9. Zoe Bell, Death Proof: The case can be made for any of the trio that Stuntman Mike takes a homicidal shine to in Death Proof (not to mention Cherry Darling from Planet Terror), but Zoe Bell gets points for portraying herself, playing Ship’s Mast on the hood of of a 1970 Dodge Challenger, beating hell out of the bad guy, and pretty much looking like she could beat the hell out of all comers.
8. Trinity, The Matrix: Before the Wachowskis got drunk on their own brainjuice and botched the series, The Matrix was pretty damn impressive. Much of that was due to relative newcomer Carrie Ann Moss bullet-timing and kung-fu-ing her way through hordes of bad guys. She loves her man, but she was cracking virtual heads long before he came along. Really, it can all be summed up in two words:
7. Alice, Resident Evil: Let’s pretend the second two movies never happened, OK? The first Resident Evil is campy, ballsy fun, and Milla’s portrayal of the seemingly-delicate, but really dangerous Alice is a big part of it. She starts off seeming all confused and fragile, and the next thing you know she’s ripping up zombie hordes with relentless efficiency. She’s good with a gun, she will bust up a zombie Doberman without blinking, and she’ll look good doing it.
6. Zoë Washburne, Serenity: Wash is a good man, but he’s a lover not a fighter. Zoe, his lovely bride, is a lover and a fighter. In fact, she might be the best in the ‘verse. Guns, fists, whatever, she will knock you on your ass. She’s a soldier to the core — even after the unthinkable happens, she marches on, busting up Reavers like there were prizes inside their heads.
5. Nikita, La Femme Nikita: Forget about Point of No Return. Nikita is the real deal. Bridget Fonda managed to make the character seem like a misplaced lovesick romcom character. Anne Parillaud made her iconic, a brilliant, dangerous woman with nothing to lose and no fear. Is there anything scarier than an ex-junkie with a bad attitude, pinpoint accuracy and a hair trigger? I say no.
4. Samantha Caine, The Long Kiss Goodnight: Samantha, aka Charlie, is one screwed up woman. She can’t remember who she is, she doesn’t know how she got to where she is, and apparently she can kill a room full of people with her bare hands. She’s a loving mom, a loyal wife, and a borderline sociopath.
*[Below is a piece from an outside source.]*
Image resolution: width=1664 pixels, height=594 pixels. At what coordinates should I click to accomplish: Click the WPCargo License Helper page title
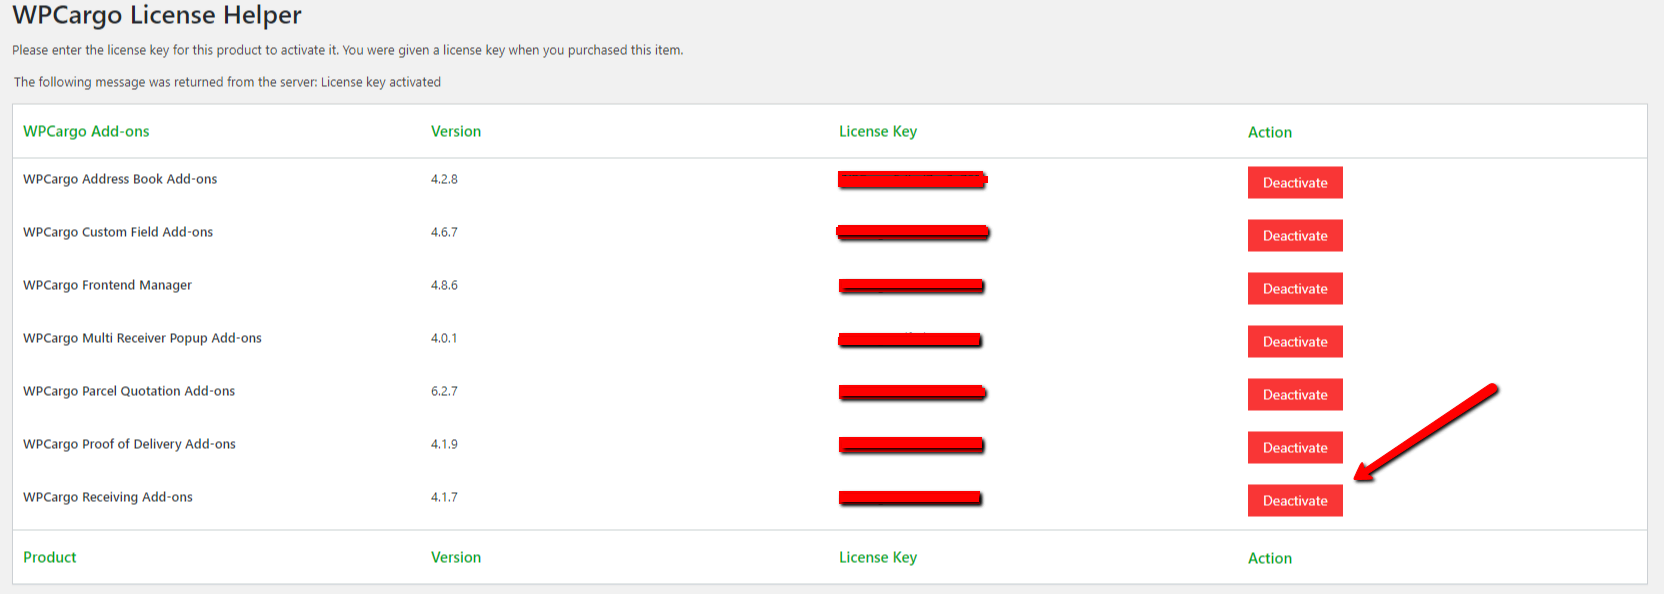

I’m not the only one who finds that immensely appealing, right?
3. The Bride, Kill Bill Vol. I & II: The Bride don’t need no silly gun. She just needs a good blade and she’ll cut you something wicked. She’s got a thirst for vengeance the likes of which we’d never really seen before, cutting down everything and everyone in her path. Sure, she dresses like the Charlie Brown track team, but she also dispatched an entire army of ninja killers and a bunch of badasses dressed as snakes. What have you done?
2. Sarah Connor, Terminator 2: Judgment Day: She’s good with a nightstick or a gun. She’s faced her fears of Austrian super-robots and melty really super ones, and sure, it made her a little crazy. But she saved the goddamn world, and then when that got screwed up, she taught her kid to do it. Linda Hamilton was one of the baddest chicks we’ve ever seen on film, except of course for…
1. Ellen Ripley, Alien: Ripley. What’s left to say that hasn’t already been said? Ripley taught us all a valuable lesson — when rampaging through an burning space colony filled with murderous space aliens in order to find their gigantic and terrifying queen, it never hurts to bring two guns. In fact — fuck it, tape two together. In all seriousness, you want women like Ripley in your life. She’s smart and brave and she’ll destroy everything in her path to protect you. Even nuke the site from orbit. It’s the only way to be sure.